On fait également un lien entre la RC et la stabilité génétique de la levure, organisme à partir duquel on a beaucoup appris sur les mécanismes fondamentaux du vieillissement.  La RC réduit la concentration des radicaux libres, molécules qui peuvent endommager la machinerie productrice d’énergie de la cellule.  Les cellules dont la machinerie est intacte ont des protéines SIR plus actives qui ralentissent le vieillissement par des changements dans l’expression des gènes. 

Un troisième modèle proposé de réduction des altérations de l’ADN se fonde sur l’observation que la RC abaisse la température basale du corps.  Cela pourrait entraîner moins d’altérations de l’ADN et un meilleur mécanisme de réparation de cette molécule que ce qui a lieu à la température normale du corps.  Certaines maladies liées à l’âge comme le cancer et les maladies cardiovasculaires ont été liées aux radicaux libres et aux altérations de l’ADN, ce qui peut contribuer à rendre compte de l’effet observé de la RC sur la progression de la maladie.  La RC pourrait avoir des effets anticarcinogènes par le fait qu’elle inhibe la production d’IGF-1, dont la concentration influe sur la croissance des tumeurs.

En outre, la RC semble modérer quelque peu la diminution de l’hormone de croissance.  Cela peut avoir l’effet de retarder la fragilité qui se manifeste à la vieillesse.  Les chercheurs ont noté que la RC semble agir sur le système immunitaire en retardant le déclin observé normalement lors du vieillissement.  Le moyen par lequel la RC y parvient n’est pas encore connu mais pourrait être lié à une réduction de l’accumulation des lésions.  Les altérations causées par les radicaux libres entraînent des pertes fonctionnelles chez certaines protéines, et peut-être chez celles qui sont responsables de la réaction immunitaire.  Enfin, la RC s’accompagne d’une consommation réduite de glucose et il peut être raisonnable de penser qu’elle fait diminuer la formation d’AGE.  Cela pourrait donc retarder la progression de la maladie et d’autres changements liés au vieillissement normal.

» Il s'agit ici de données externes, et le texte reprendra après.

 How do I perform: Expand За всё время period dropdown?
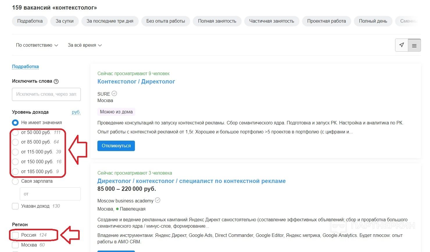[x=85, y=45]
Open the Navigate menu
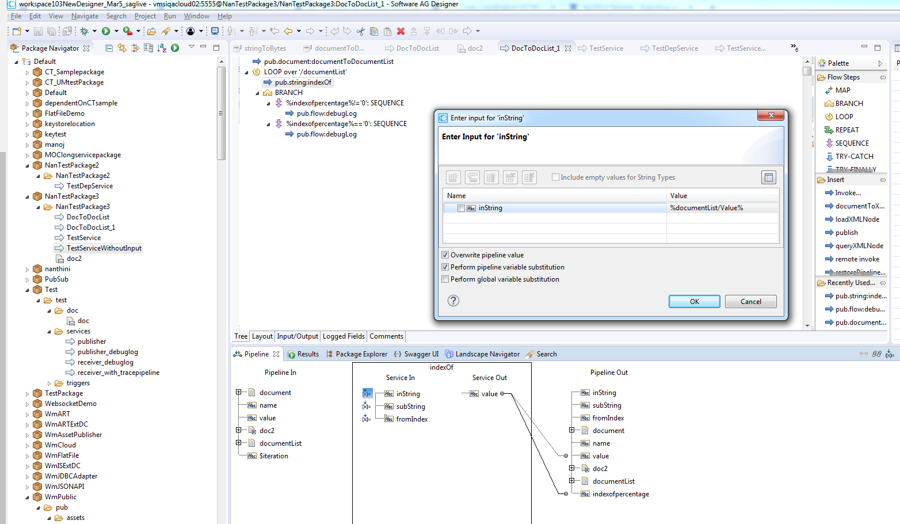The image size is (900, 524). (x=85, y=16)
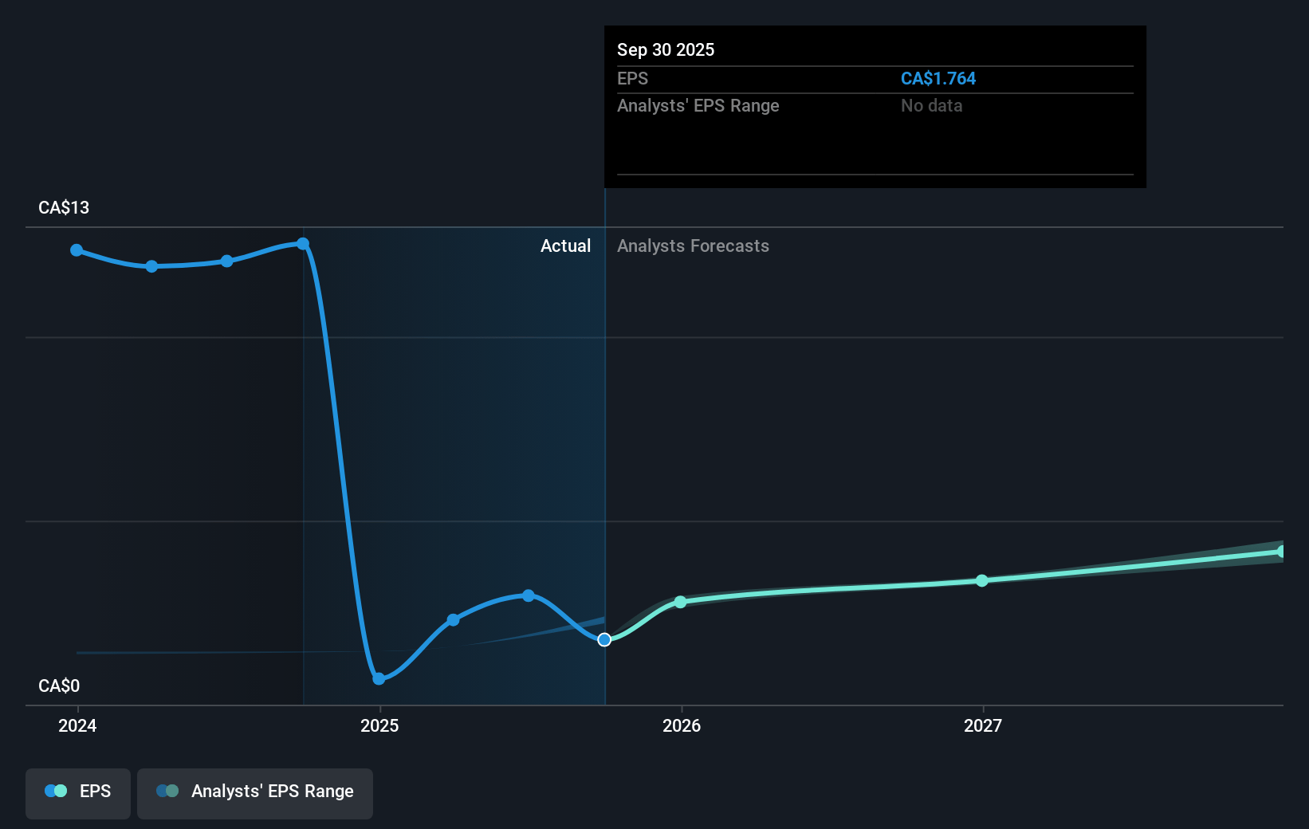Click the Sep 30 2025 tooltip heading

click(x=666, y=50)
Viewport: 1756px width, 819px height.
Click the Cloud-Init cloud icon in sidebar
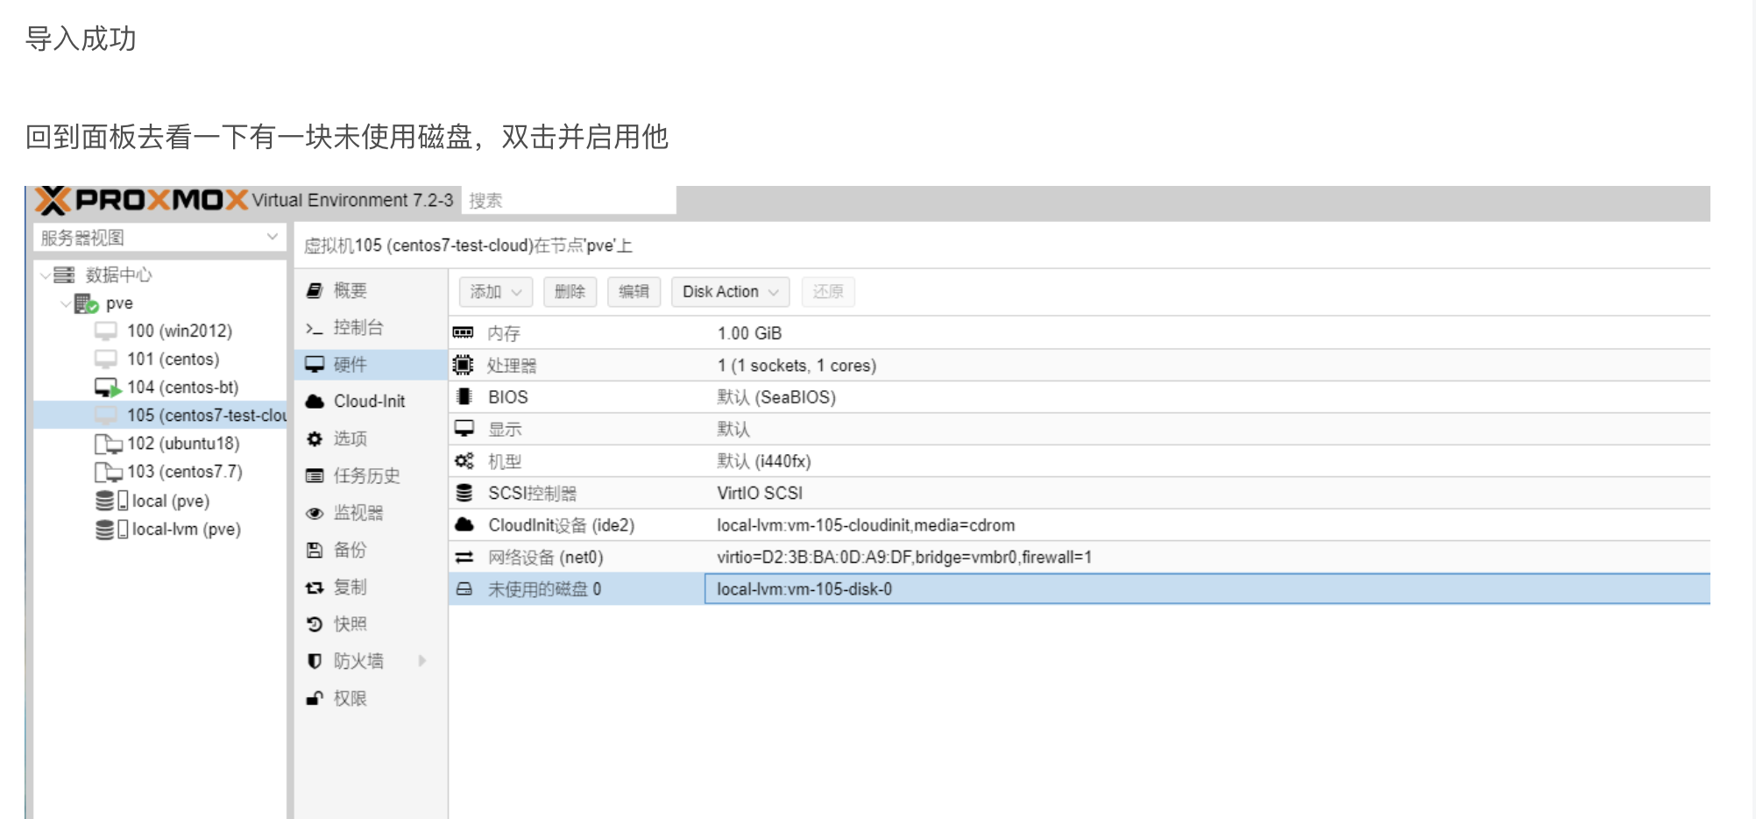(315, 402)
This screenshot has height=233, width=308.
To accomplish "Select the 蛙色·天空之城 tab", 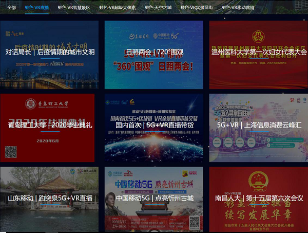I will pyautogui.click(x=158, y=8).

Il est difficile d’effectuer des recherches chez l’humain dans ce domaine.  Les scientifiques utilisent plutôt les effets de la RC sur les primates.  Même là, les études prennent plusieurs dizaines d’années et sont loin d’être complètes.  Les premières observations sur les singes donnent à penser que la RC retarde le vieillissement des primates.   La recherche sur la restriction calorique ne va pas dans le sens d’une restriction radicale de l’apport calorique chez l’homme afin de prolonger la vie.  Ce qu’on espère trouver, c’est la clarification des mécanismes en cause, afin d’améliorer la santé durant les dernières années de vie.

CONCLUSION

L’espérance de vie s’est accrue de plus de 50 p. 100 depuis 100 ans, et la santé des personnes âgées s’est également améliorée à la suite du traitement et de la prévention des maladies.  D’autres améliorations au chapitre de l’espérance de vie et de la santé découleront certainement de la recherche qui porte sur les mécanismes fondamentaux du vieillissement en l’absence de maladie.  Il est également possible que cette recherche permette d’allonger la durée de la vie de l’homme.  Cet allongement soulèverait de nombreux problèmes pratiques et éthiques.  Toutefois, la perspective d’une vie humaine beaucoup plus longue n’est pas pour bientôt.  Dans l’intervalle, nous devons considérer sérieusement les implications socioéconomiques d’une population plus âgée et davantage en santé.

RÉFÉRENCES CHOISIES

Comité consultatif fédéral, provincial et territorial sur la santé de la population (Canada), Pour un avenir en santé, Deuxième rapport sur la santé de la population canadienne, 1999.

National Institute on Aging (NIA), In Search of The Secrets of Aging, NIA internet site at: www.nih.gov/nia/health/pubs/secrets-of-aging/

“The Quest to Beat Aging,” Scientific American special edition, juin 2000.

Rose, Michael R.  “Can Human Aging Be Postponed?”  Scientific American, décembre 1999, p. 106-111


(1) Scientifique qui étudie le vieillissement.